> EXERCISE DETAILS: Send back the whole listing untouched.

> MATERIAL TO PROCESS:

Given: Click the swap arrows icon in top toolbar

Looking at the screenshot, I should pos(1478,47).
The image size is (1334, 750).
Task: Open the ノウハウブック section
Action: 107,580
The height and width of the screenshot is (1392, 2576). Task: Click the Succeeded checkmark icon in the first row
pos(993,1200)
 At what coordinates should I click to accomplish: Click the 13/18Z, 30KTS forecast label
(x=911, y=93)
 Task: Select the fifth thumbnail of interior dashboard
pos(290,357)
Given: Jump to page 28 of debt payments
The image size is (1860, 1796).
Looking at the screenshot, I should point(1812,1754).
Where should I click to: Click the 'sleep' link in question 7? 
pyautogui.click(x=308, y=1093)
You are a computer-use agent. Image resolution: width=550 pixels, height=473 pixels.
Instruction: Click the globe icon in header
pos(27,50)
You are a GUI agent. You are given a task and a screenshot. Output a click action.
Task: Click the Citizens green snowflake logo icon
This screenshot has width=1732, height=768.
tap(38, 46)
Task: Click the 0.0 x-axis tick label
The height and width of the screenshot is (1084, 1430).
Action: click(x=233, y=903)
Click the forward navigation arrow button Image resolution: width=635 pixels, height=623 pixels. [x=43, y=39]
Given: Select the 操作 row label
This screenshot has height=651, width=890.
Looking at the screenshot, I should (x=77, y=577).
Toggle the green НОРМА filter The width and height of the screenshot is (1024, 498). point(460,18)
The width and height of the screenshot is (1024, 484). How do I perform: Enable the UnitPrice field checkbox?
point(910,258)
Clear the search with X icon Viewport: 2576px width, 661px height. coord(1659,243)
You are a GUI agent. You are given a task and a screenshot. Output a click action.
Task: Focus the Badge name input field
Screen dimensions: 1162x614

> EXERCISE RESPONSE:
Given: Click the swap arrows icon in top toolbar

Looking at the screenshot, I should pos(1478,47).
The image size is (1334, 750).
Task: Open the ノウハウブック section
Action: 107,580
The height and width of the screenshot is (1392, 2576). Task: Click the Succeeded checkmark icon in the first row
pos(993,1200)
 At what coordinates should I click to accomplish: Click the 13/18Z, 30KTS forecast label
(x=911, y=93)
 Task: Select the fifth thumbnail of interior dashboard
pos(290,357)
Given: Jump to page 28 of debt payments
The image size is (1860, 1796).
Looking at the screenshot, I should point(1812,1754).
Where should I click to: Click the 'sleep' link in question 7? 
pyautogui.click(x=308, y=1093)
You are a computer-use agent. Image resolution: width=550 pixels, height=473 pixels.
Instruction: Click the globe icon in header
pos(27,50)
You are a GUI agent. You are given a task and a screenshot. Output a click action.
Task: Click the Citizens green snowflake logo icon
This screenshot has width=1732, height=768.
tap(38, 46)
Task: Click the 0.0 x-axis tick label
The height and width of the screenshot is (1084, 1430).
Action: click(x=233, y=903)
Click the forward navigation arrow button Image resolution: width=635 pixels, height=623 pixels. [x=43, y=39]
Given: Select the 操作 row label
This screenshot has height=651, width=890.
Looking at the screenshot, I should (x=77, y=577).
Toggle the green НОРМА filter The width and height of the screenshot is (1024, 498). point(460,18)
The width and height of the screenshot is (1024, 484). How do I perform: Enable the UnitPrice field checkbox?
point(910,258)
Clear the search with X icon Viewport: 2576px width, 661px height. coord(1659,243)
You are a GUI agent. You are given a task and a screenshot. Output a click action.
Task: Focus the Badge name input field
Screen dimensions: 1162x614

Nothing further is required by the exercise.